Before plans are finalised, research can help establish a clearer picture of the current position. It can show how customers are behaving, what the market is doing, where competitors are moving, and where opportunities or risks may be emerging. It can challenge assumptions that have gone untested for too long and bring a little more clarity to conversations that might otherwise rely too heavily on instinct.

That matters because planning without evidence can feel all right at first, but it can create problems later. Teams can find themselves working hard without being certain that they are focused on the right things. A business can appear busy on the inside while the market is quietly moving in another direction. Customer needs can shift before anyone internally has identified the change. Competitors can sharpen their message or reposition their offer while others are still relying on what used to work.

Good market research helps eliminate that blind spot.

It helps organisations understand not only where they stand today, but also how to monitor progress over time.
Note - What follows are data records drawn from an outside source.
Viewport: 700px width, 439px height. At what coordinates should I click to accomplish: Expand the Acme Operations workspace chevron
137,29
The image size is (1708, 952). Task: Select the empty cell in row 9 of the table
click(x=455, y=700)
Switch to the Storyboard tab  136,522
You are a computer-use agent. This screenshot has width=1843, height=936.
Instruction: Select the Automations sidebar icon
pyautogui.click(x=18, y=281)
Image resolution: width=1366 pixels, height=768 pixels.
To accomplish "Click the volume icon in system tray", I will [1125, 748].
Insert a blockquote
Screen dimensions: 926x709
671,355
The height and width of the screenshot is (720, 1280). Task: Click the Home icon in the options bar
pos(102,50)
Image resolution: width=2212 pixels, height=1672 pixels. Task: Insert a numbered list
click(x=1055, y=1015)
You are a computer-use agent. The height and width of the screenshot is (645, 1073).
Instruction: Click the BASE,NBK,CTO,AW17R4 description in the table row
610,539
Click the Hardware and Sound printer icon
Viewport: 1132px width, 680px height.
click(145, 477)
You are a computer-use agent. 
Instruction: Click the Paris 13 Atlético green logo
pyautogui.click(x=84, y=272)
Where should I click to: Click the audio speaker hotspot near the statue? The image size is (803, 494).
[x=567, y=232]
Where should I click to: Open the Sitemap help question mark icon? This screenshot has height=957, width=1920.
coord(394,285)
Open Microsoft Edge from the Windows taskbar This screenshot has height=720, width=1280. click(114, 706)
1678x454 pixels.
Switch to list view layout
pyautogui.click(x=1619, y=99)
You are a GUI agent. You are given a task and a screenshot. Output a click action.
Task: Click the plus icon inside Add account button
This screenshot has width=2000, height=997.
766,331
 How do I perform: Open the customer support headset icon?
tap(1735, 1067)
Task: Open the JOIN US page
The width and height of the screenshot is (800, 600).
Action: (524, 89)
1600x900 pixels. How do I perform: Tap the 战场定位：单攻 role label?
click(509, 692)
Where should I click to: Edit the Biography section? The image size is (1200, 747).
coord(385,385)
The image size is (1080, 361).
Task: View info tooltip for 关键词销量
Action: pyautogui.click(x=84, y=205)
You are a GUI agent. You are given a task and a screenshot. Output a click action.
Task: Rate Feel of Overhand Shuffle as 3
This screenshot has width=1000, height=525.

That might mean tracking customer attitudes and behaviour, testing whether messages still resonate, understanding unmet need in the market, or identifying external factors that could affect performance in the months ahead. It might also mean looking internally, for example at employee satisfaction or confidence, especially where staff experience has a direct impact on service, retention, or delivery.

This is one of the most useful things about research. It does not only help with the big annual questions. It helps with the ongoing ones too.

Are we still moving in the right direction?

Are we seeing the market clearly?

Are our customers changing?

Are there opportunities we are missing?

Are there risks developing that we have not properly understood yet?

Do we need to adjust our plan before a small issue becomes a bigger one?

These are not abstract questions. They sit underneath commercial decisions, strategic choices, operational priorities, and future investment.

Of course, not every organisation needs a huge piece of research to answer these questions. Sometimes what is needed is focused, practical, and proportionate. The point is not to commission research for the sake of it. The point is to get the insight needed to make better decisions.

In that sense, market research is not really about information alone. It is about clarity.

It helps organisations move from assumption to evidence. From reacting late to spotting things earlier. From hoping a plan is working to understanding whether it is.

So, if your organisation is looking ahead to the next 12 months, it may be worth asking two questions side by side.

Where do we want to be?

And how will we know if we are getting there?

The second question is often where the real value begins.